TRY IT
Each entry that follows must be output without any deviation.
*** DATA TO EXAMINE ***
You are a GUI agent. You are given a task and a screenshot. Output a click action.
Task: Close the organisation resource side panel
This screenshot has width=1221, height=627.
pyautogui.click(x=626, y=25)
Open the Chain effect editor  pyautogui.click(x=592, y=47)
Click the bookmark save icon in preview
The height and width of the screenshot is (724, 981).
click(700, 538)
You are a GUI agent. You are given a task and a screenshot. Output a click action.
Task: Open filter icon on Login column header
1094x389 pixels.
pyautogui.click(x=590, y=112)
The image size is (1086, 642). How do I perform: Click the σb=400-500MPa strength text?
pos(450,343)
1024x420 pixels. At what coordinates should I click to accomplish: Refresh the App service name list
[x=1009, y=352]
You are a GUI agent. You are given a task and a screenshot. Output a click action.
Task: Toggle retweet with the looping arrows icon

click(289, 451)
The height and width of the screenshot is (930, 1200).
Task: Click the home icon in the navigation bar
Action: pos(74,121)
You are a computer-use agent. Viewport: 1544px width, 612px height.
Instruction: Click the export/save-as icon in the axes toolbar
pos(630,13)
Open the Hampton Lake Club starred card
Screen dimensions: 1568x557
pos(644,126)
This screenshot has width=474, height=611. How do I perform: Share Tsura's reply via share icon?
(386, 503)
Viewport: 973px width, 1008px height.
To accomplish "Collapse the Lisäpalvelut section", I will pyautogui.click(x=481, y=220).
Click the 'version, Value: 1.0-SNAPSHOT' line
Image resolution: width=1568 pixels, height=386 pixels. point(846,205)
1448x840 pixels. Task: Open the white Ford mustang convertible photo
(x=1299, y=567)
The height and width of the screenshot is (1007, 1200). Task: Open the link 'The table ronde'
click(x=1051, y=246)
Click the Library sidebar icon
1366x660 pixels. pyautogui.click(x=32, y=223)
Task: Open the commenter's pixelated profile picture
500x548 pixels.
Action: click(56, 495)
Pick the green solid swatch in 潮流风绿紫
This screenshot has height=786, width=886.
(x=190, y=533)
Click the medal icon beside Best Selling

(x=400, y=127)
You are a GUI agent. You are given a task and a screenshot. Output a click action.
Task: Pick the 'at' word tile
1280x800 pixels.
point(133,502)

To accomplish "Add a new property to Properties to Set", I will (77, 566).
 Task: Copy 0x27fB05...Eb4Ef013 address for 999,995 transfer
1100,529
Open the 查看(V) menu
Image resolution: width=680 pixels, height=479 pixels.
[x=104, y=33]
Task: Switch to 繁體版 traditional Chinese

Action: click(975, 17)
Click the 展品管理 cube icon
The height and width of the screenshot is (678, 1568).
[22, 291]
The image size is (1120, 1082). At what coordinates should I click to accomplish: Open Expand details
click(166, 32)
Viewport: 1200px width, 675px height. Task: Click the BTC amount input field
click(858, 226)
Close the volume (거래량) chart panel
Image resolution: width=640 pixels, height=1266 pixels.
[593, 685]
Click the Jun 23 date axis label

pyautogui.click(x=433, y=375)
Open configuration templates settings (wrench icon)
*** End of DATA TO EXAMINE ***
THE ANSWER
You are a GUI agent. You are given a task and a screenshot. Output a click action.
Task: Close the organisation resource side panel
This screenshot has width=1221, height=627.
pyautogui.click(x=626, y=25)
Open the Chain effect editor  pyautogui.click(x=592, y=47)
Click the bookmark save icon in preview
The height and width of the screenshot is (724, 981).
click(700, 538)
You are a GUI agent. You are given a task and a screenshot. Output a click action.
Task: Open filter icon on Login column header
1094x389 pixels.
pyautogui.click(x=590, y=112)
The image size is (1086, 642). How do I perform: Click the σb=400-500MPa strength text?
pos(450,343)
1024x420 pixels. At what coordinates should I click to accomplish: Refresh the App service name list
[x=1009, y=352]
You are a GUI agent. You are given a task and a screenshot. Output a click action.
Task: Toggle retweet with the looping arrows icon

click(289, 451)
The height and width of the screenshot is (930, 1200).
Task: Click the home icon in the navigation bar
Action: pos(74,121)
You are a computer-use agent. Viewport: 1544px width, 612px height.
Instruction: Click the export/save-as icon in the axes toolbar
pos(630,13)
Open the Hampton Lake Club starred card
Screen dimensions: 1568x557
pos(644,126)
This screenshot has width=474, height=611. How do I perform: Share Tsura's reply via share icon?
(386, 503)
Viewport: 973px width, 1008px height.
To accomplish "Collapse the Lisäpalvelut section", I will pyautogui.click(x=481, y=220).
Click the 'version, Value: 1.0-SNAPSHOT' line
Image resolution: width=1568 pixels, height=386 pixels. point(846,205)
1448x840 pixels. Task: Open the white Ford mustang convertible photo
(x=1299, y=567)
The height and width of the screenshot is (1007, 1200). Task: Open the link 'The table ronde'
click(x=1051, y=246)
Click the Library sidebar icon
1366x660 pixels. pyautogui.click(x=32, y=223)
Task: Open the commenter's pixelated profile picture
500x548 pixels.
Action: click(56, 495)
Pick the green solid swatch in 潮流风绿紫
This screenshot has height=786, width=886.
(x=190, y=533)
Click the medal icon beside Best Selling

(x=400, y=127)
You are a GUI agent. You are given a task and a screenshot. Output a click action.
Task: Pick the 'at' word tile
1280x800 pixels.
point(133,502)

To accomplish "Add a new property to Properties to Set", I will (77, 566).
 Task: Copy 0x27fB05...Eb4Ef013 address for 999,995 transfer
1100,529
Open the 查看(V) menu
Image resolution: width=680 pixels, height=479 pixels.
[x=104, y=33]
Task: Switch to 繁體版 traditional Chinese

Action: click(975, 17)
Click the 展品管理 cube icon
The height and width of the screenshot is (678, 1568).
[22, 291]
The image size is (1120, 1082). At what coordinates should I click to accomplish: Open Expand details
click(166, 32)
Viewport: 1200px width, 675px height. Task: Click the BTC amount input field
click(858, 226)
Close the volume (거래량) chart panel
Image resolution: width=640 pixels, height=1266 pixels.
[593, 685]
Click the Jun 23 date axis label

pyautogui.click(x=433, y=375)
Open configuration templates settings (wrench icon)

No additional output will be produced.